▸ Challenge
Copy out the records from the line containing "Viewport: 1078px width, 773px" through the line containing "(x=216, y=400)", changing "computer-use agent" to "desktop agent" and keeping everything else unchanged.

▸ Record extracts
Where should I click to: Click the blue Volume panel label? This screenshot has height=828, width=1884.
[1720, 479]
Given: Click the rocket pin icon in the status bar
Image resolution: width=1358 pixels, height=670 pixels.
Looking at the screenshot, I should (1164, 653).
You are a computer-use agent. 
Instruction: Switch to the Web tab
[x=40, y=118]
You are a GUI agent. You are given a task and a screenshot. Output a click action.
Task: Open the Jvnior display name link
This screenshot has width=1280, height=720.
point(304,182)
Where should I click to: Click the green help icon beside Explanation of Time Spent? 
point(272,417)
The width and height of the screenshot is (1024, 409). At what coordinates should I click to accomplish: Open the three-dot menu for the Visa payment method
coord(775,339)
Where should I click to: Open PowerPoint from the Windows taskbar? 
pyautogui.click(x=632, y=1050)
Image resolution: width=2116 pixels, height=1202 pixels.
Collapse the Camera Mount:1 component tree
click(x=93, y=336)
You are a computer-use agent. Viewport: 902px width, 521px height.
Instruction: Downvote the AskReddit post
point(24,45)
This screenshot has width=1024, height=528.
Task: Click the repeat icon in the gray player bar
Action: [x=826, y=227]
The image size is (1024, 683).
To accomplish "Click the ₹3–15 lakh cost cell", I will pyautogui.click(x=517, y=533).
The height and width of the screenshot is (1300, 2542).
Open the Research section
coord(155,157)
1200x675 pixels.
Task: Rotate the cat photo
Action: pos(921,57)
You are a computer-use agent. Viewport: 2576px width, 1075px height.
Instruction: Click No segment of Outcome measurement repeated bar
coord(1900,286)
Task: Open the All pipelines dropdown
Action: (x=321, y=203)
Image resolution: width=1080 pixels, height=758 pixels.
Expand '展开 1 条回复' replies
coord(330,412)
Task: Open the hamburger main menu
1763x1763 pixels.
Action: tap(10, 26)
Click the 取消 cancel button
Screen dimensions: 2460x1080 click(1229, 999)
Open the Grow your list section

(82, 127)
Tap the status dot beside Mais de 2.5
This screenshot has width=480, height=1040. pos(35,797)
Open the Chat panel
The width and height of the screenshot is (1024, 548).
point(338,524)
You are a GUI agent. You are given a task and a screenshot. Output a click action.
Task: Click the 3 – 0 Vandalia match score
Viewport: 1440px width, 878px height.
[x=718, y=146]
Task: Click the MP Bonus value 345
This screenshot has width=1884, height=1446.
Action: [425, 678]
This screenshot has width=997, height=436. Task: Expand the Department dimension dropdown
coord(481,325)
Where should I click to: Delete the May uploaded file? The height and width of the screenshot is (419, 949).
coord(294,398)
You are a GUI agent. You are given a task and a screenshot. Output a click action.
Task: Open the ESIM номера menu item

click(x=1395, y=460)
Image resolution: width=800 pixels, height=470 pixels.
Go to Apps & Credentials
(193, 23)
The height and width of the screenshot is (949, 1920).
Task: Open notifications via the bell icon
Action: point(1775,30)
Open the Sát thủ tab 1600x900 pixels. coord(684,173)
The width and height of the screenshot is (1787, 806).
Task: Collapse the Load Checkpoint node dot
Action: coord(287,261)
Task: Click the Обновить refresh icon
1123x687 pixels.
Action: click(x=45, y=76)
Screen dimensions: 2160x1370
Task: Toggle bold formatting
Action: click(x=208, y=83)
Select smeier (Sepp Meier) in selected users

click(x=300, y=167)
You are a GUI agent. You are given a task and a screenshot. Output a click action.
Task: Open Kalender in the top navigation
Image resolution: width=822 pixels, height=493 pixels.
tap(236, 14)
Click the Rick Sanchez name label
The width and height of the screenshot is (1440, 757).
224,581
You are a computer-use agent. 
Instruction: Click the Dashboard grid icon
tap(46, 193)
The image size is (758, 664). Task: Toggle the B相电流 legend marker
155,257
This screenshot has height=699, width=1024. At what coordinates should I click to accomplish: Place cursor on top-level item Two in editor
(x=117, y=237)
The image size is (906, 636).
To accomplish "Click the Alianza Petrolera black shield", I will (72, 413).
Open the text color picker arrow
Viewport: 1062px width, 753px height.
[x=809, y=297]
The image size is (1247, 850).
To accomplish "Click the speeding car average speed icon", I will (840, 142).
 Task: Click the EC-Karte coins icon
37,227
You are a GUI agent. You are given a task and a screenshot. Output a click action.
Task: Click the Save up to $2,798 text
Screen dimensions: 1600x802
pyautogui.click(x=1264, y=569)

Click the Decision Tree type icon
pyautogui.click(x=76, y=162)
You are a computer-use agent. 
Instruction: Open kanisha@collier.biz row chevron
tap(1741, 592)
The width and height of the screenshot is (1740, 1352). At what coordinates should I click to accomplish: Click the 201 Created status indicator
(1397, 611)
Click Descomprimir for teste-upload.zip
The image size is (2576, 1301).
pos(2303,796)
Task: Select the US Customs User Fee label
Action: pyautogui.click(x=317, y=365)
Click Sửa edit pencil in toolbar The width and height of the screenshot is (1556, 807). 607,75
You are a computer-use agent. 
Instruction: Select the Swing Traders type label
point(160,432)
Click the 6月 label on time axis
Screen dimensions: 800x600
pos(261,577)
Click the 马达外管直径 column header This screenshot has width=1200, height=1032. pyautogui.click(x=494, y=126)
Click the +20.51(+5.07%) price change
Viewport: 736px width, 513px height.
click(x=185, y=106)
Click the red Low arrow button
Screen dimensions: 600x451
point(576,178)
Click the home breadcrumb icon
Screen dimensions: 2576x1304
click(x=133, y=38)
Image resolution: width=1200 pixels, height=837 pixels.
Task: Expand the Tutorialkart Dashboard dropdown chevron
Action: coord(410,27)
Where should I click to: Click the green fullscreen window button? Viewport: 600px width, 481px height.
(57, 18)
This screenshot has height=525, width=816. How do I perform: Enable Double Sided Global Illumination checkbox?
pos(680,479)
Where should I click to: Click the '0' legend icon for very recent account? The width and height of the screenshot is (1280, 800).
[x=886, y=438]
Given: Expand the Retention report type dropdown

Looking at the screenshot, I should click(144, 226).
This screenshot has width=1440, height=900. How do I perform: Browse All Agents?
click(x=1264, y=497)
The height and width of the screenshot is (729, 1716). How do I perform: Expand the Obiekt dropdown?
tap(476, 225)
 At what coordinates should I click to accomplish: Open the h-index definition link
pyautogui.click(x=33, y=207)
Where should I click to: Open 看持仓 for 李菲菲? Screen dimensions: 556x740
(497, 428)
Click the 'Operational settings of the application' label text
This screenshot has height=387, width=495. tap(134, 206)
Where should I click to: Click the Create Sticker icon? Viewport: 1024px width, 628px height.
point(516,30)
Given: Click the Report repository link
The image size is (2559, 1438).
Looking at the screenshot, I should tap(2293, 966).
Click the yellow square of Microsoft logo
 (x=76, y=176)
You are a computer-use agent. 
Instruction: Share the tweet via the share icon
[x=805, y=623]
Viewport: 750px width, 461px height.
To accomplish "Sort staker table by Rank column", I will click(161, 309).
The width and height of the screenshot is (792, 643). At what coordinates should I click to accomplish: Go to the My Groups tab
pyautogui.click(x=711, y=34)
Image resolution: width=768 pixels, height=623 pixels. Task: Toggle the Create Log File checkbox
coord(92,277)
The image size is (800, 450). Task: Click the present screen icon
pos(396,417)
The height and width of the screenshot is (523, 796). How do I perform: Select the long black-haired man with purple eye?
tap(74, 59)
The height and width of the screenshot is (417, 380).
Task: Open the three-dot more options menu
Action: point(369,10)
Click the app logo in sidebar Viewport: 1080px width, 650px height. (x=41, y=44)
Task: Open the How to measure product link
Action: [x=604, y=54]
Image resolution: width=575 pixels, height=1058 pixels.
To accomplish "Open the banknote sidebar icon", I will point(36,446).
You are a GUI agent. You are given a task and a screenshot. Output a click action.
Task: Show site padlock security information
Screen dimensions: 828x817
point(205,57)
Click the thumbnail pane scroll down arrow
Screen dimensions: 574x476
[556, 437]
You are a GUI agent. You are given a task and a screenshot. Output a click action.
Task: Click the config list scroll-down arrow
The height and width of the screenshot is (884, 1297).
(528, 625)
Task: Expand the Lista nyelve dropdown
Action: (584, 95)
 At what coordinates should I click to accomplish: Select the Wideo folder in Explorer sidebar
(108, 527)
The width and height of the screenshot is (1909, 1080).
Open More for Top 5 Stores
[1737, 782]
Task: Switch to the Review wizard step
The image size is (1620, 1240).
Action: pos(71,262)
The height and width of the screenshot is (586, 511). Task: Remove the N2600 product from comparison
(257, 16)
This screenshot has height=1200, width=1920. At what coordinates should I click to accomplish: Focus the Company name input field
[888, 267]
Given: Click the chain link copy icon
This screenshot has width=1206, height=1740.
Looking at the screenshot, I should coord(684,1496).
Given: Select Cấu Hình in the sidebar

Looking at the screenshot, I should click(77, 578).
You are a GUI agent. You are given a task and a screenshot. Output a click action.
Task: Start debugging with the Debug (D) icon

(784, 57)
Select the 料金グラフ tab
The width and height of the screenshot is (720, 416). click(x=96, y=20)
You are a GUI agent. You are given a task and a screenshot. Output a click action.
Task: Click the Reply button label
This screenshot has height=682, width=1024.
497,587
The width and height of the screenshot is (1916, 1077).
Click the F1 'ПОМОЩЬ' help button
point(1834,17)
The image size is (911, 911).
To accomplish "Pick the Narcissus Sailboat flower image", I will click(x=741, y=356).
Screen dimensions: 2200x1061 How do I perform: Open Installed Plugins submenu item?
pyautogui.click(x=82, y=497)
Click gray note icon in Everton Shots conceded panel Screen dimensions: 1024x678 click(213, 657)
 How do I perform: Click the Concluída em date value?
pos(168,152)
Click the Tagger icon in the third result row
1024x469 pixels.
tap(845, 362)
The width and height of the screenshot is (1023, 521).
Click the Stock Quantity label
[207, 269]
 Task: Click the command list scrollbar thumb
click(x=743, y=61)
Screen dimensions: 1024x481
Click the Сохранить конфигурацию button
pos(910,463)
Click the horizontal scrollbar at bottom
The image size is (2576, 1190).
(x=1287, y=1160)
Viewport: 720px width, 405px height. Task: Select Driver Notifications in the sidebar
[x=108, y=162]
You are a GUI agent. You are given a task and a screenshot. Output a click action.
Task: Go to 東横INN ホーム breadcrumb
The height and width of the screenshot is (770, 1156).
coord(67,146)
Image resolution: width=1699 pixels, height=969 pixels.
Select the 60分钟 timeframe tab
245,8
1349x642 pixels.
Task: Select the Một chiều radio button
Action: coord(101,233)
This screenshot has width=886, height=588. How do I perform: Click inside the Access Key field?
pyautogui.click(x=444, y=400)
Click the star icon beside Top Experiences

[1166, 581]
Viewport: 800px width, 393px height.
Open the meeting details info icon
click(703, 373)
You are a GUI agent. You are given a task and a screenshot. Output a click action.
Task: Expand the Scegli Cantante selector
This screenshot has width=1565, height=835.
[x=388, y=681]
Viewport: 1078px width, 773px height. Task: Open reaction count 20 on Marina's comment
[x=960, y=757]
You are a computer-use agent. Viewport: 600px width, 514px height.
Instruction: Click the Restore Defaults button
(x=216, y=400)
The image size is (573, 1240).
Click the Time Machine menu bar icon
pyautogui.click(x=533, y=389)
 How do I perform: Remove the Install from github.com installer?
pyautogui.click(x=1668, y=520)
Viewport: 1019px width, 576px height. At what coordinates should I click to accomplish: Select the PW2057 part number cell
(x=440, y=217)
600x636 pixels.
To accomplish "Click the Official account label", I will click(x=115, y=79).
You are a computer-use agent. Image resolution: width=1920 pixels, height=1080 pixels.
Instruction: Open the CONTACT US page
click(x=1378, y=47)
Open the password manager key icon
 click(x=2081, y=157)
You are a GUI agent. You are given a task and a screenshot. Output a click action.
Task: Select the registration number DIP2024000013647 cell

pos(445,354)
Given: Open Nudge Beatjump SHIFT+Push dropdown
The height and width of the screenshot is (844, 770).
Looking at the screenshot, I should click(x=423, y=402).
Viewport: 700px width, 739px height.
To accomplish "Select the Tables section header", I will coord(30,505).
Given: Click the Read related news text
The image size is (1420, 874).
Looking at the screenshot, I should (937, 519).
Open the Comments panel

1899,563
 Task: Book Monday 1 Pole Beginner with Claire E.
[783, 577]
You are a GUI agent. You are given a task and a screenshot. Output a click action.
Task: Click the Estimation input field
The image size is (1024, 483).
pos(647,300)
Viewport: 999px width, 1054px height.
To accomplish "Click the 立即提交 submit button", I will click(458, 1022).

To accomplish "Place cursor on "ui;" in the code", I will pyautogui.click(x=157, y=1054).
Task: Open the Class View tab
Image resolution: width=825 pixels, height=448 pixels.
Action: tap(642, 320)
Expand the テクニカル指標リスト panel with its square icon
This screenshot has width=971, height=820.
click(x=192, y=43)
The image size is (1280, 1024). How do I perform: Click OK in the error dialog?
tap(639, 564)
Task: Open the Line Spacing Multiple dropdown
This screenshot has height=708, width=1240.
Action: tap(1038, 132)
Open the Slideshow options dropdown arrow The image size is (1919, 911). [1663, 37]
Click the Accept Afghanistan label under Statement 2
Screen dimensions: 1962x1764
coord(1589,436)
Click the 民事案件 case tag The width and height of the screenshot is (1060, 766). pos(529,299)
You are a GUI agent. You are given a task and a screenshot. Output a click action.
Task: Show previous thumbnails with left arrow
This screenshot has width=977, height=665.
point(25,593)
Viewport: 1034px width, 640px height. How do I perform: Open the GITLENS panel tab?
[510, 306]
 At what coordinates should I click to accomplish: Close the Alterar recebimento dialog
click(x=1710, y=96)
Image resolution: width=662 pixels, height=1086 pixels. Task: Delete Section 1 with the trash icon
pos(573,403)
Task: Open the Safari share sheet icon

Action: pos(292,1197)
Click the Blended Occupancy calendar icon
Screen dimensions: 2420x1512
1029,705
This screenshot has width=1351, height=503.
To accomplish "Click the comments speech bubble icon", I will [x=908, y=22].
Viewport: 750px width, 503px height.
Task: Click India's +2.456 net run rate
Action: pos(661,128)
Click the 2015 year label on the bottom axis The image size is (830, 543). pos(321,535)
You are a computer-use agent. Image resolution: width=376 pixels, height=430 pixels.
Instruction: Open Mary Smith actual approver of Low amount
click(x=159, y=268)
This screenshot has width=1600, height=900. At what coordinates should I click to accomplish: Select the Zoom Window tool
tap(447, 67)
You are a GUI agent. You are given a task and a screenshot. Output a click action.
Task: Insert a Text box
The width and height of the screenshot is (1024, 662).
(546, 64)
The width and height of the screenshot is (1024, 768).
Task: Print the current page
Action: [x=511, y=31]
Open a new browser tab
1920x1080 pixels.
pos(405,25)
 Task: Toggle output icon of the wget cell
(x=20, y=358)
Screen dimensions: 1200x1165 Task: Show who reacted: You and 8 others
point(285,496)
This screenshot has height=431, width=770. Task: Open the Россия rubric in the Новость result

▸ Exercise result
Viewport: 1078px width, 773px height. Task: Open reaction count 20 on Marina's comment
[x=960, y=757]
You are a desktop agent. Viewport: 600px width, 514px height.
Instruction: Click the Restore Defaults button
(x=216, y=400)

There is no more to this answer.